Despite new fiscal resources, community health centers face challenges post-ACA

Federally qualified health centers, commonly referred to as community health centers, have received new financial resources as a result of the ACA. However, the health law has also reinforced challenges for these centers, including the need for stable revenue streams, sufficient staffing support, and assistance in leveraging new reimbursement mechanisms, according to a new study from the UCLA Center for Health Policy Research.

The study is based on U.S. Health Resources and Services Administration data, as well as interviews conducted from 2014 to 2016 with the staff of 31 CHCs. The CHCs are in areas with high concentrations of uninsured and immigrant populations in New York and California, which have expanded Medicaid, and Georgia and Texas, which have not expanded Medicaid.

Researchers found most CHCs now see more patients post-ACA than they did prior to the health law. This contradicts some earlier projections that newly insured persons would leave CHCs for private providers.

Nationally, the number of insured patients using CHCs increased 35 percent, from 12 million in 2010 to 16.5 million in 2014, according to the study. In all four states studied, the total number of insured patients increased as well.
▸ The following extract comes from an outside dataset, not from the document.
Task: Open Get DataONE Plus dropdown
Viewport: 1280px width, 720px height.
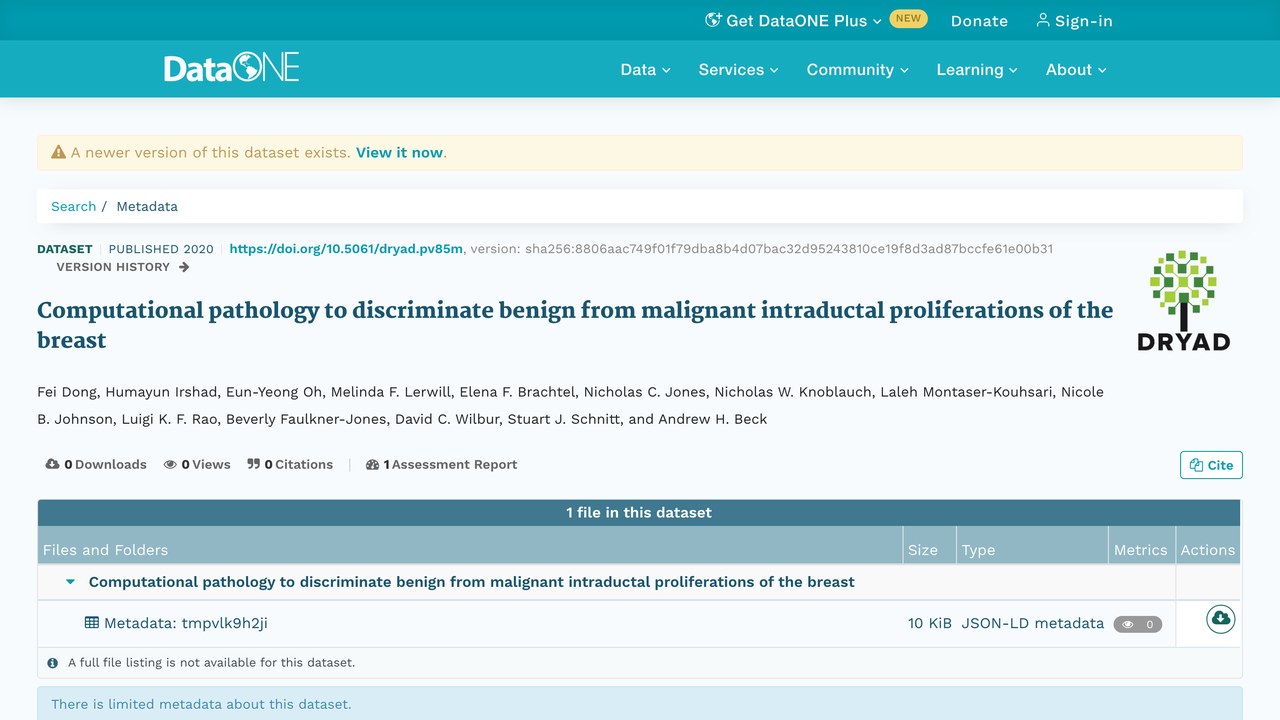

The greatest growth occurred in California (from 1.67 million to 2.70 million, a 61 percent increase), followed by New York (1.05 to 1.44 million, 37 percent increase); Texas (440,000 to 630,000, 43 percent increase); and Georgia (157,000 to 198,000, 26 percent increase), according to the study.

"Most CHCs saw an increase in the number of insured patients, both because they retained previous patients who became insured and because they attracted new insured patients," researchers wrote.

At the same time, the total number of uninsured CHC patients in Georgia and Texas increased from 2010 to 2014, while New York experienced a modest decline, from 368,000 to 329,000, the study shows. California showed a significant decline in the number of uninsured served by CHCs as well, though more than 1 million patients remained uninsured.

The study also found the number of immigrants seeking care at CHCs grew 12 percent between 2010 and 2014, to 5.3 million. The 31 CHCs studied also reported that a common reason patients were ineligible for insurance was their legal status.

Additionally, the study found federal grants thta were awarded as a result of the ACA provided needed funding to help serve the growing numbers of people using CHCs, particularly in states that didn't expand Medicaid, according to a news release.

However, much of the additional funding is temporary, so clinics face significant financial challenges in the future and need stable revenue streams, the news release states. Also, many clinics are unsure how changes in Medicaid reimbursement policies will affect them financially.

As far as staffing, the ACA requires more specialized paperwork to track service quality, computerized patient record keeping and other administrative tasks, and that cost is not reimbursed, the news release notes.

"The financial success of community health centers depends on their ability to successfully improve quality and coordinate care, and these improvements will require staff and resources," Nadereh Pourat, director of research at the UCLA Center for Health Policy Research, said in a statement. "When patients are high-need, CHCs have to hire more staff and use more resources to be successful. And that costs money."

The study, supported by the Commonwealth Fund, also reports CHCs face difficulties recruiting and retaining registered nurses and physicians, because clinic salaries are less competitive than in private industry.

The authors of the study recommend both state and federal policy permanently maintain and enhance core federal funding for CHCs, insure the remaining uninsured in both expansion and non-expansion states, increase workforce availability by reimbursing CHCs for essential nonclinical services, and help CHCs prepare for changes in Medicaid reimbursement policies.